Chapter 2:
this
chapter provides a short overview of portlets, JSF, and the bridge
architecture. It also introduces you to the terminology used
in the specification.
Chapter 4:
this chapter defines the behavior of the
GenericFacesPortlet; a bridge provided portlet implementation that you
will commonly subclass to build your portlet. It hides all
the details of initializing, configuring, managing, and
executing the bridge.
Chapter 3:
this chapter defines the bridge interface and configuration
which a portlet uses to initialize, configure, manage, and execute it.

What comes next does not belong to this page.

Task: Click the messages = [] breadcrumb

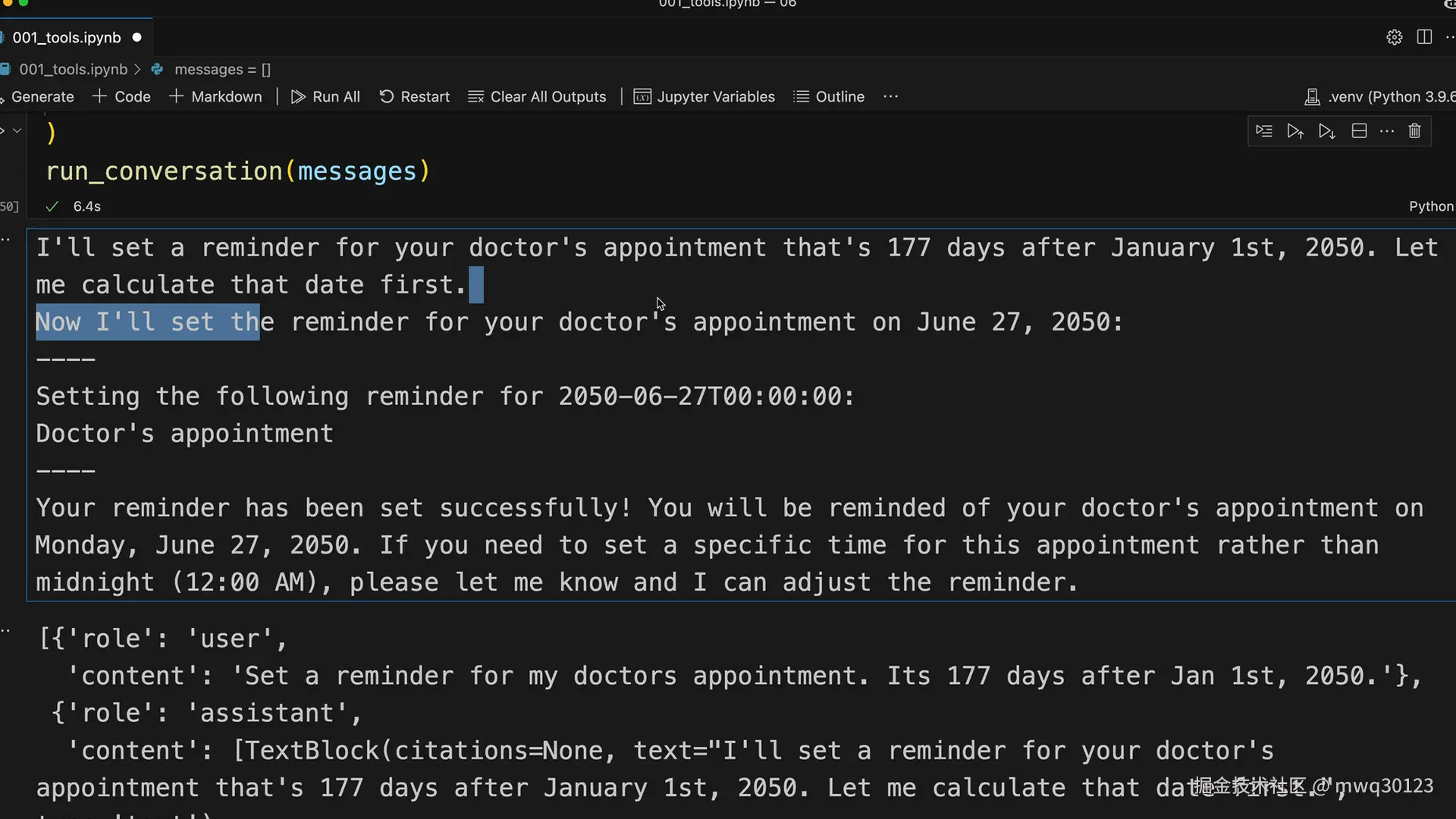Action: [221, 69]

I.e. defines the interface and configuration details hidden
to you in chapter 4 by the GenericFacesPortlet implementation.
Chapter
6, section 6.5 through subsection 6.5.2.1 plus section
6.5.2.3:
these sections provide information related to portlet
specific EL evaluation.
Chapter
6, section 6.8:
JSF provides a facility allowing managedbean implementors to be
notified before the bean is destroyed. This section includes
important information for supporting this notification (correctly) in a
portlet environment.
Chapter
5, section 5.1:
this section describes how the portlet and JSF lifecycles
differ
and how the bridge manages state to ensure expected behavior in JSF.

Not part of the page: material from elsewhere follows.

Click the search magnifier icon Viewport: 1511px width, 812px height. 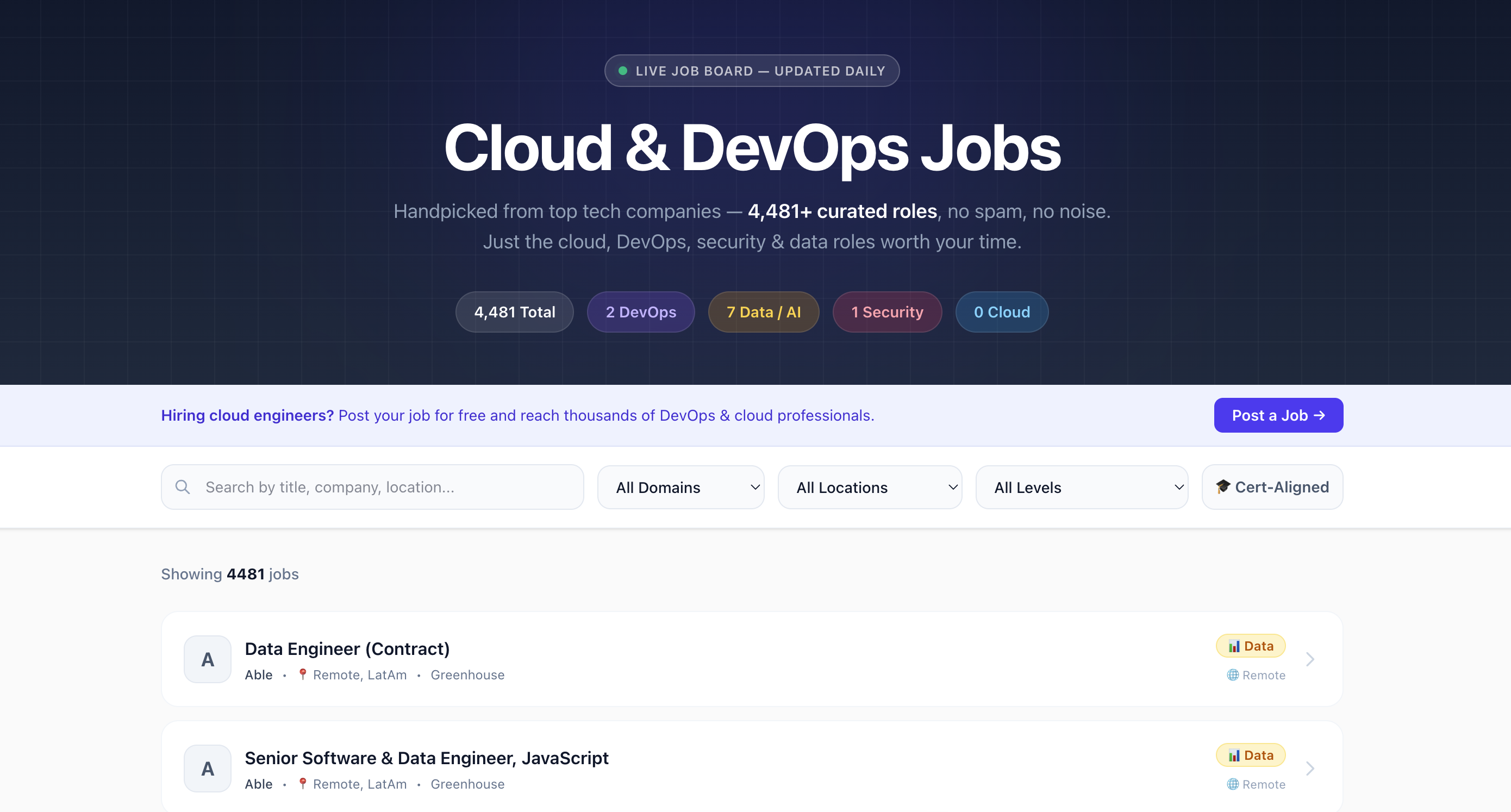tap(183, 487)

You will need to understand this information and how to
exclude
specific state from being managed by the bridge if you determine that
such state management is detrimental/not needed.
Chapter 7:
this chapter defines the behavior of a servlet filter that
can be
used with the bridge to provide correct markup ordering when your JSF
view is represented by a jsp whose output comes from regular jsp markup
as well has JSF components. Note: filter
implementations
aren't part of the formal specification because JSF is structured in
such a way as to require distinct implementations per JSF
implementation. If you need such a filter to correct the jsp
ordering problem you will have to search for a publicly available
implementation for your JSF implementation type or write one yourself.